После Англии и Комиссии по расследованию антиамериканской деятельности в Вашингтоне мы попытались удрать от всех и провести хотя бы одно лето в тишине и отсутствии репортеров. Я решила стать хорошей женой и хозяйкой, а может, и мамой. Небольшой дом (зачем больше для двоих?) в поселке Амагансет на Лонг-Айленде, где не очень интересовались знаменитой блондинкой, был вполне подходящим для этого местом. Артур тяжело переносил назойливое и постоянное внимание журналистов.
Я выбросила из головы дневник, попыталась убедить себя, что ничего не было, что Артур просто сочинял новую пьесу и это роль героини. Да, да, конечно! Конечно, Миллер пишет пьесу, и это в ней такой текст, интеллигентный автор может себе позволить неинтеллигентно выражаться устами героев. Можно спросить Артура, но тогда никакие отношения невозможны, Артур врать не умеет и не стал бы.
Миллер вел себя менторски, даже не замечая этого. Нет, он не делал указующих жестов, не распоряжался, но общался со мной как с маленькой девочкой-недотепой. Мне снова давали понять, что ни на что не способна, ни на что не годна. Все по-отечески, заботливо, но и отцовская забота бывает разной. Можно, как Кларк Гейбл: «Детка, ты плохо себя ведешь, не возбуждай меня, я старый, больной человек…», а можно, как Артур – снисходительно и свысока, когда отеческий тон только подчеркивает разницу в положении и способностях. Он сам утверждает, что опекает меня, словно малого ребенка. Меня не нужно опекать, меня достаточно просто любить и защищать, а не злословить за моей спиной или заносить в дневник все мои промахи, чтобы потом использовать в новом произведении!
Попытки убедить себя, что Миллер просто использует факты нашей жизни для новой пьесы или новеллы, облегчения не принесли, жить с человеком, чувствуя себя лягушкой на лабораторном столе или зверьком в зоопарке, находящимся под наблюдением круглосуточно или вообще препарируемым для развития науки, тошно.
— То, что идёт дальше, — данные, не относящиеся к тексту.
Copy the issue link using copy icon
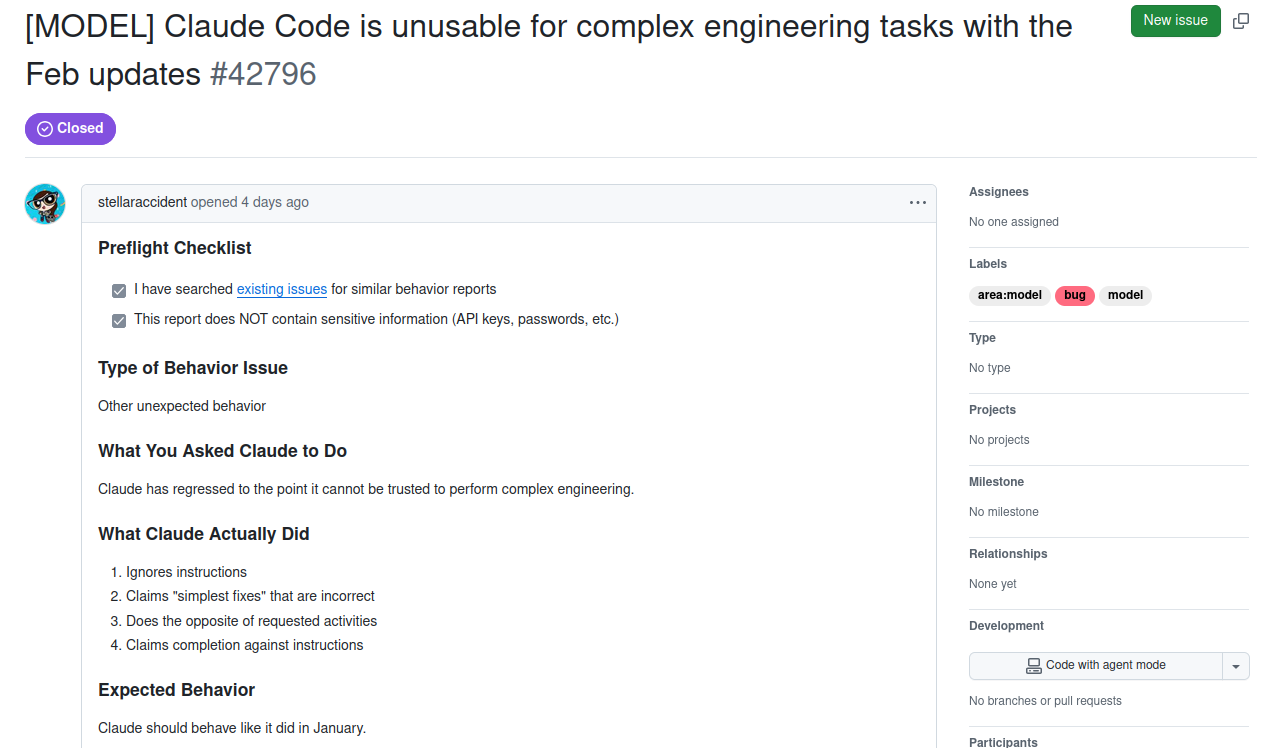The image size is (1266, 748). click(x=1241, y=21)
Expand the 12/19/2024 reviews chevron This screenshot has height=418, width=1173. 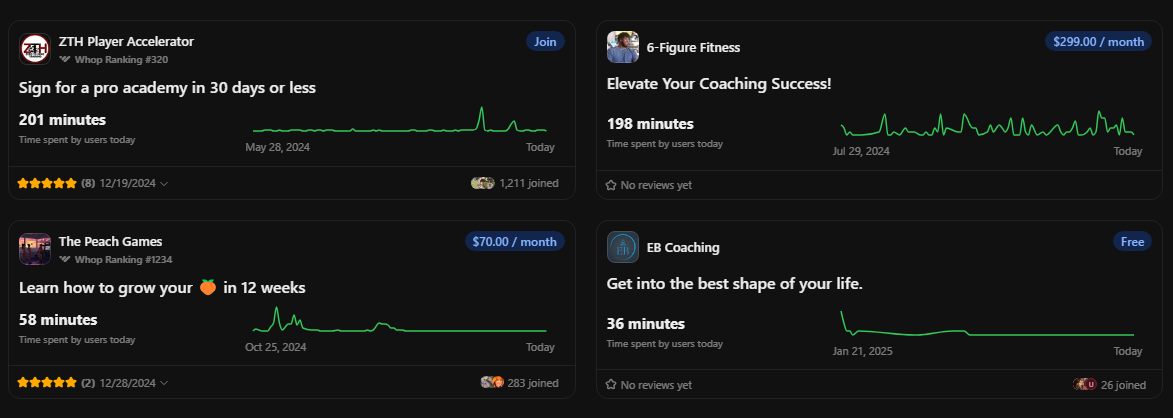(x=165, y=183)
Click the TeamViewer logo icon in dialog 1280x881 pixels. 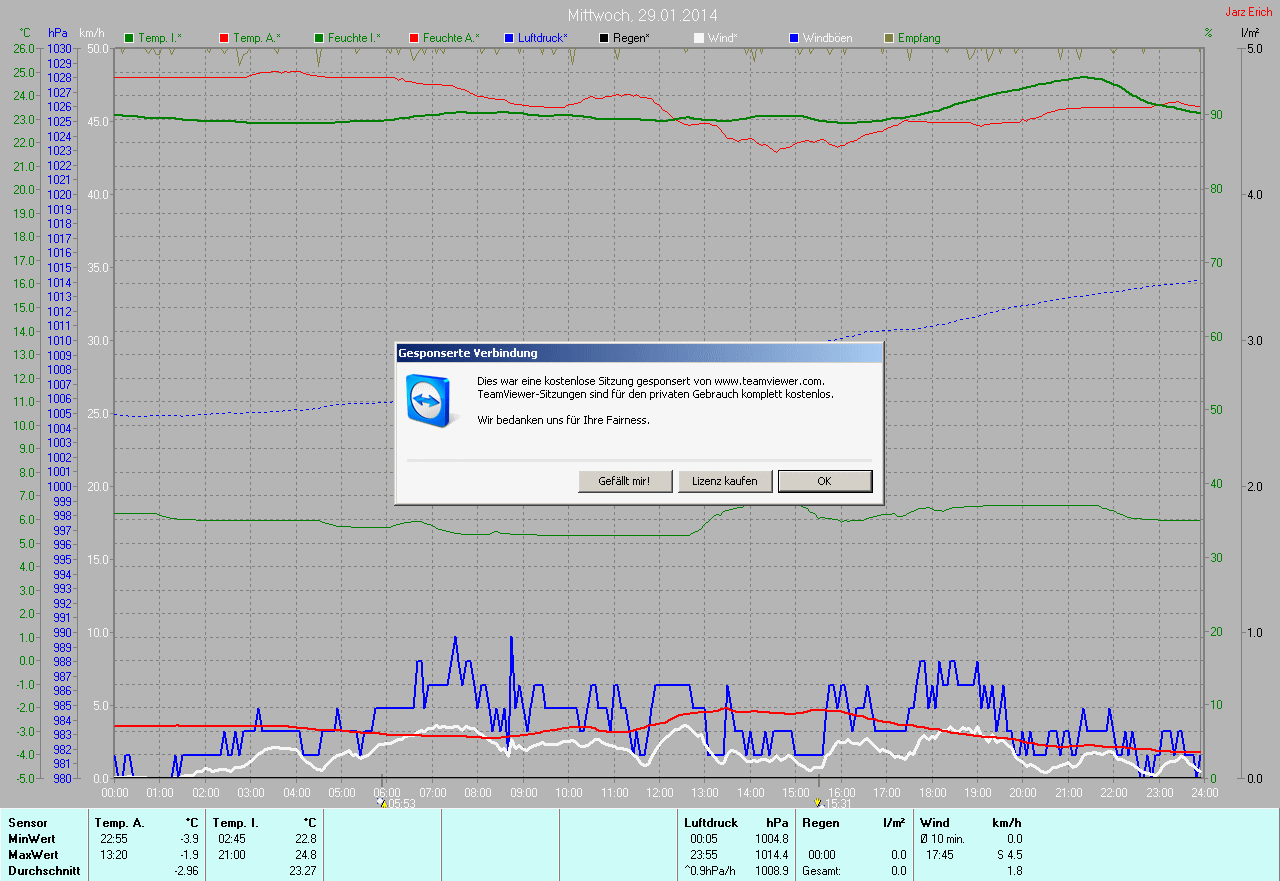tap(427, 397)
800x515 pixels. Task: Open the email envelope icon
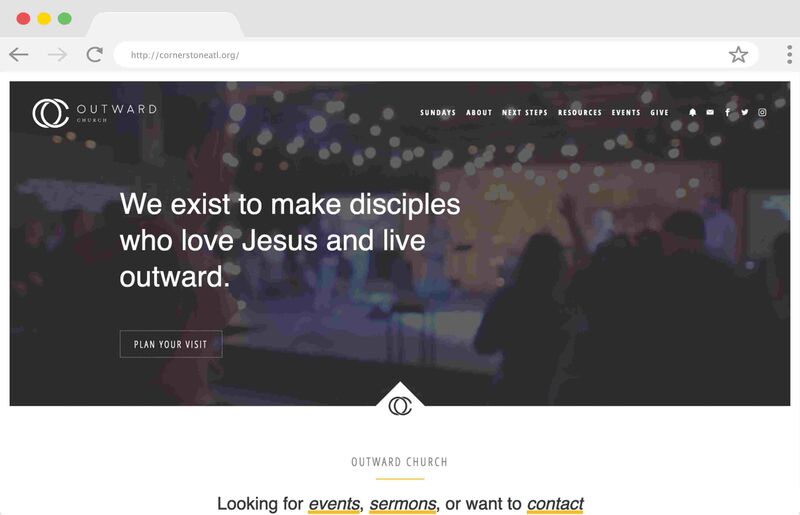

Я не хочу, чтобы мою душу даже ради литературы препарировали, пусть делает это со своей. И без того живу под светом софитов и камер, мне хватает журналистов и их сплетен.
Артур этого не понимает, он считает, что актер, как и писатель, должен быть открытым, способным показать свою душу всем.
– Разве не этого требует твой хваленый учитель Страсберг?